**Data supplied:**
____________________

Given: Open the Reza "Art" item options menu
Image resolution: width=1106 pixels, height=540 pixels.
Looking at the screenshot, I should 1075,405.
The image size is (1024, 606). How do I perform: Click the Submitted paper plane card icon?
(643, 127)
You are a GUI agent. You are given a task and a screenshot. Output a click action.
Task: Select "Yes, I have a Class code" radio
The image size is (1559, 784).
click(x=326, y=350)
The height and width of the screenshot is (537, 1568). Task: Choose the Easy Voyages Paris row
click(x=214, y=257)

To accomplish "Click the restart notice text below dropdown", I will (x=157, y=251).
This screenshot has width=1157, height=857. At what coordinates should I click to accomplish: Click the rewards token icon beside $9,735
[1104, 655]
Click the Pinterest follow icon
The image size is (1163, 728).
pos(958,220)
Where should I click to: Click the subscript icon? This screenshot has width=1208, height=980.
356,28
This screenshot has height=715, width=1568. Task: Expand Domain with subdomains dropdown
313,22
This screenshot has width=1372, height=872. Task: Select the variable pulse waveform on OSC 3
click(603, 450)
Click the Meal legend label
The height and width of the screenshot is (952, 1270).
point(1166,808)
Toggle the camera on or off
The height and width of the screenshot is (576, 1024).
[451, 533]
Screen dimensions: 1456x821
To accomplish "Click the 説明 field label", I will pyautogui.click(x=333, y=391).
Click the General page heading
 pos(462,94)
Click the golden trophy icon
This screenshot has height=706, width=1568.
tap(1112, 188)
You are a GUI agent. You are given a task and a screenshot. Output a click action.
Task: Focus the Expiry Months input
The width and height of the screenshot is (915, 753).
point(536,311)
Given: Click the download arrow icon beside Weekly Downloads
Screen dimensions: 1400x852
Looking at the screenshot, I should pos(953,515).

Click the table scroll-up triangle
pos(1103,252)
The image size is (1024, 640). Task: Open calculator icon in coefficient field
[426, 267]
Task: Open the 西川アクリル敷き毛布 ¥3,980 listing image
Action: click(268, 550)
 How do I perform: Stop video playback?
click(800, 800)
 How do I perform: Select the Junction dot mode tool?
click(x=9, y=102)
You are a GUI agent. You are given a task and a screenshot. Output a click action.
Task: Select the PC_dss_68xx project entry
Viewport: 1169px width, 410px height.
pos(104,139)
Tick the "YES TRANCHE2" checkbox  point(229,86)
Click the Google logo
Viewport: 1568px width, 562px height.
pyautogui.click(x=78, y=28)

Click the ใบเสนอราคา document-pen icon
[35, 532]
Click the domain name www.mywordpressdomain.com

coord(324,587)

____________________

**Short task:** Repeat the lines exactly, beginning at the line that contains "This screenshot has height=715, width=1568." and continuing through the end of the lines.

**Exercise solution:**
This screenshot has height=715, width=1568. Task: Expand Domain with subdomains dropdown
313,22
This screenshot has width=1372, height=872. Task: Select the variable pulse waveform on OSC 3
click(603, 450)
Click the Meal legend label
The height and width of the screenshot is (952, 1270).
point(1166,808)
Toggle the camera on or off
The height and width of the screenshot is (576, 1024).
[451, 533]
Screen dimensions: 1456x821
To accomplish "Click the 説明 field label", I will pyautogui.click(x=333, y=391).
Click the General page heading
 pos(462,94)
Click the golden trophy icon
This screenshot has height=706, width=1568.
tap(1112, 188)
You are a GUI agent. You are given a task and a screenshot. Output a click action.
Task: Focus the Expiry Months input
The width and height of the screenshot is (915, 753).
point(536,311)
Given: Click the download arrow icon beside Weekly Downloads
Screen dimensions: 1400x852
Looking at the screenshot, I should pos(953,515).

Click the table scroll-up triangle
pos(1103,252)
The image size is (1024, 640). Task: Open calculator icon in coefficient field
[426, 267]
Task: Open the 西川アクリル敷き毛布 ¥3,980 listing image
Action: click(268, 550)
 How do I perform: Stop video playback?
click(800, 800)
 How do I perform: Select the Junction dot mode tool?
click(x=9, y=102)
You are a GUI agent. You are given a task and a screenshot. Output a click action.
Task: Select the PC_dss_68xx project entry
Viewport: 1169px width, 410px height.
pos(104,139)
Tick the "YES TRANCHE2" checkbox  point(229,86)
Click the Google logo
Viewport: 1568px width, 562px height.
pyautogui.click(x=78, y=28)

Click the ใบเสนอราคา document-pen icon
[35, 532]
Click the domain name www.mywordpressdomain.com

coord(324,587)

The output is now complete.